Reading Psalm 87 recently was one of those “Aha” moments when eyebrows raise at the sound of music you did not expect to hear. This psalm of Zion struck a different chord.
On the holy mount stands the city he founded; the Lord loves the gates of Zion more than all the dwellings of Jacob. Glorious things are spoken of you, O city of God.
A Memory of Willie
Willie got the willies when the congregation sang “Glorious Things of Thee are Spoken” in McGaw Chapel at The College of Wooster. The professor of German language and literature, a naturalized American citizen, was flashing back to “the Fatherland” where he’d been born, momentarily paralyzed by the memories that haunted him. The Third Reich of Willie’s childhood had usurped Josef Haydn‘s musical setting of Psalm 87 for its own grandiose purposes. Deutschland had become the new Zion, the city of God, of which glorious things are spoken.

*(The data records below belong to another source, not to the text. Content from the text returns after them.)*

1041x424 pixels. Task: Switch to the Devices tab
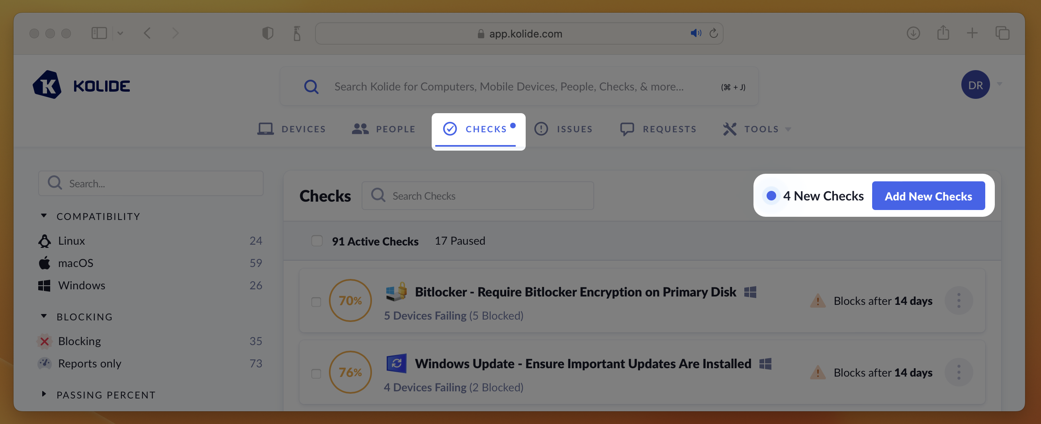point(292,129)
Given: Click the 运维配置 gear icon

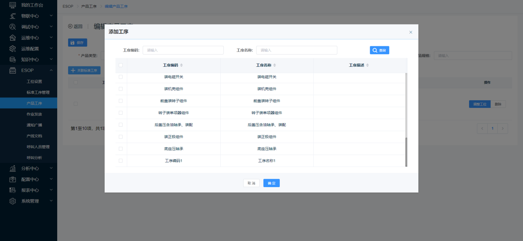Looking at the screenshot, I should (x=12, y=49).
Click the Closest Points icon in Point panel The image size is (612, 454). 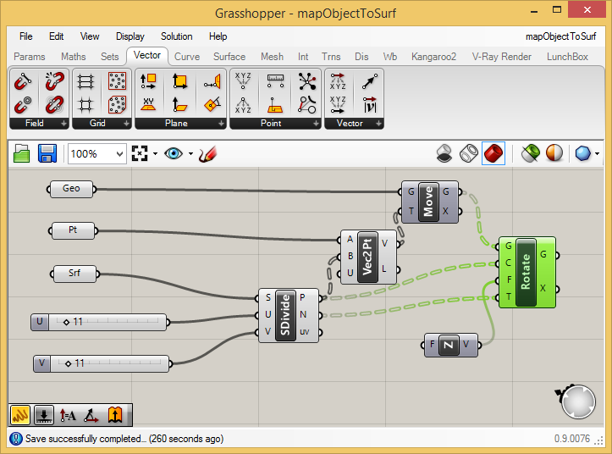tap(307, 81)
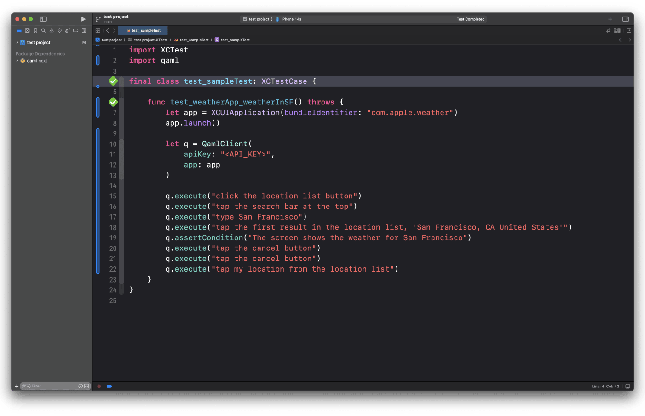
Task: Add a new editor tab with the plus icon
Action: [x=610, y=19]
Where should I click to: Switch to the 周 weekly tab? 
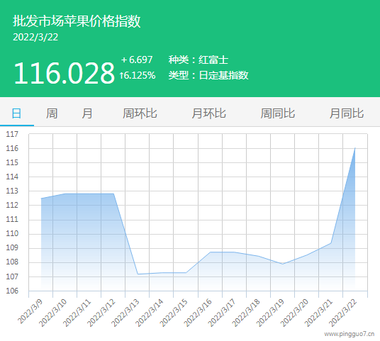pyautogui.click(x=52, y=113)
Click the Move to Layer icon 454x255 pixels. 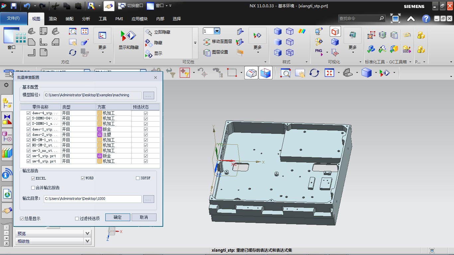[x=207, y=42]
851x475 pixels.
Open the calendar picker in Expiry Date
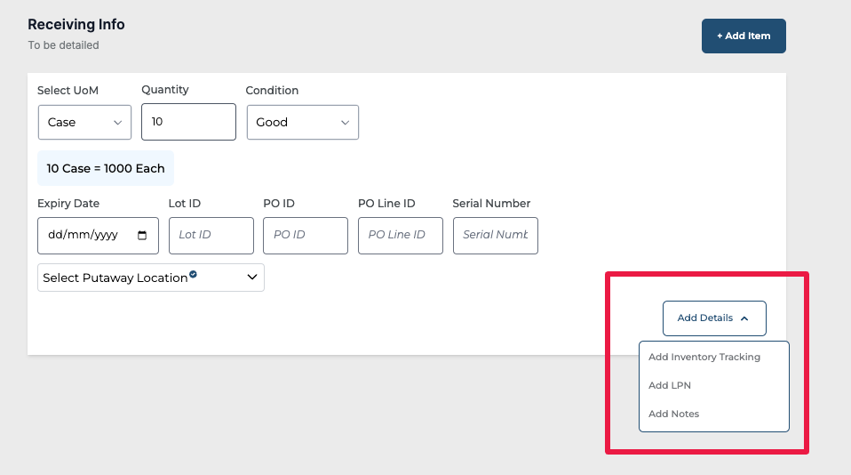point(143,236)
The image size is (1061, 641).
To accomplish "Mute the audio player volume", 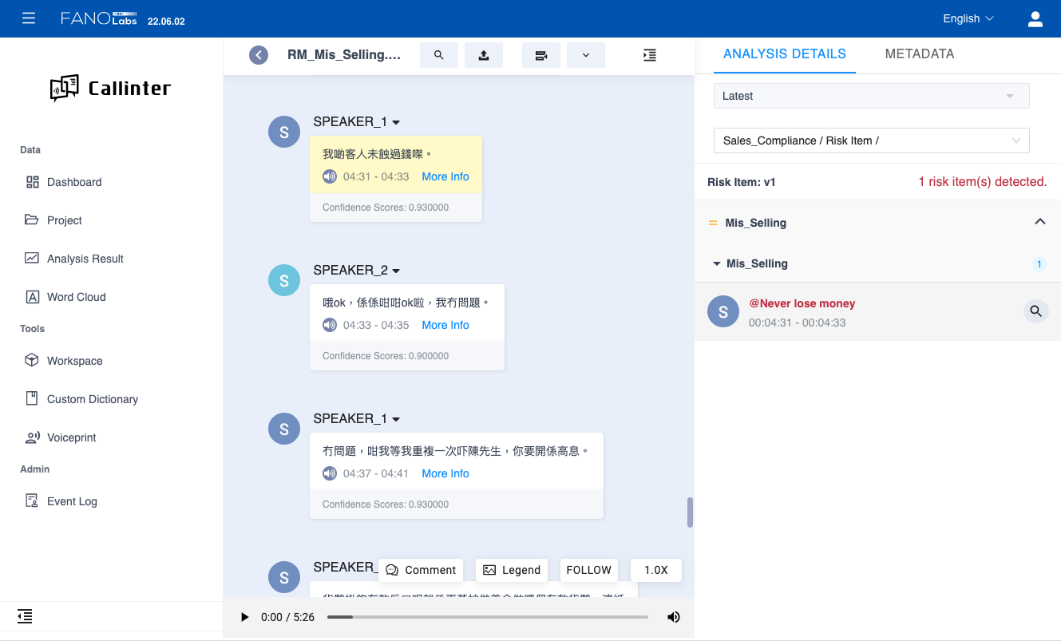I will point(674,617).
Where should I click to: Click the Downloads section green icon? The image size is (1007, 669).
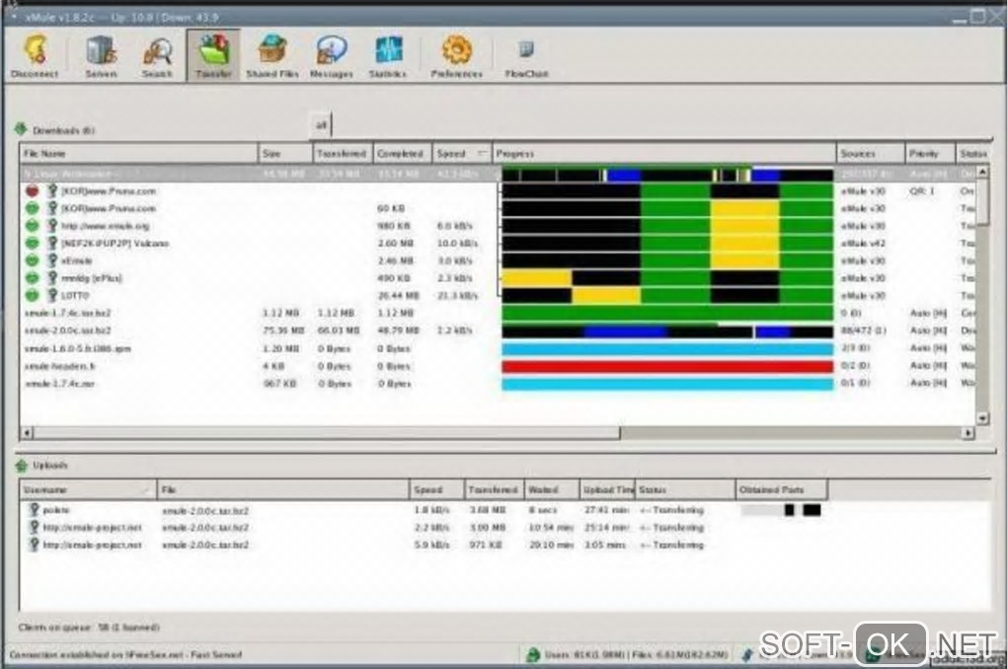[x=21, y=129]
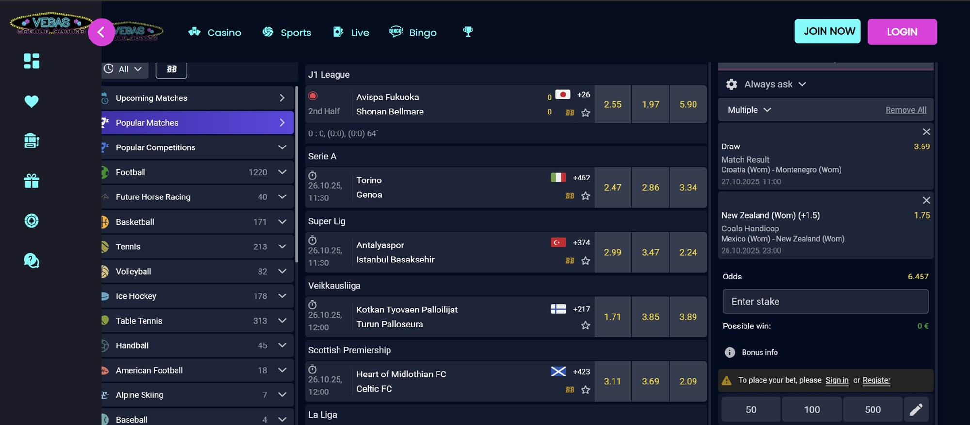Click the trophy icon in top navigation

tap(468, 32)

A Rebuke of nationalist exceptionalism
Psalm 87 is the poetry of a different theology and politics that startles those looking for religious and national exceptionalism. No nation, especially those that hide their sin behind the lofty goals of “unity, justice, and freedom,” is the Holy City Uber Alles.
Among those who know me I mention Rahab and Babylon; Philistia too, and Tyre, with Ethiopia — ‘This one was born there,’ they say. And of Zion it shall be said, ‘This one and that one were born in it’; for the Most High himself will establish it.
Psalm 87 is striking for what it is and for what it is not
This Hebrew psalm looks above and beyond the pretensions of nation, ethnicity, and religion. Not everyone in the glorious city if God is Hebrew. Not everyone is a Moses, Aaron, or Joshua. Sure, it names Rahab — the Canaanite prostitute who provided cover for the Hebrew spies as they prepared to conquer Canaan. But Rehab in Psalm 87, say the biblical scholars, represents Egypt, the nation of Hebrew enslavement prior to the exodus. And there are Babylon, the land of exile, and Philistia, whose better armed giant Goliath fell with a thud from the shot from little David’s slingshot? What are the Philistines doing in this Hebrew song? And Tyre and Ethiopia?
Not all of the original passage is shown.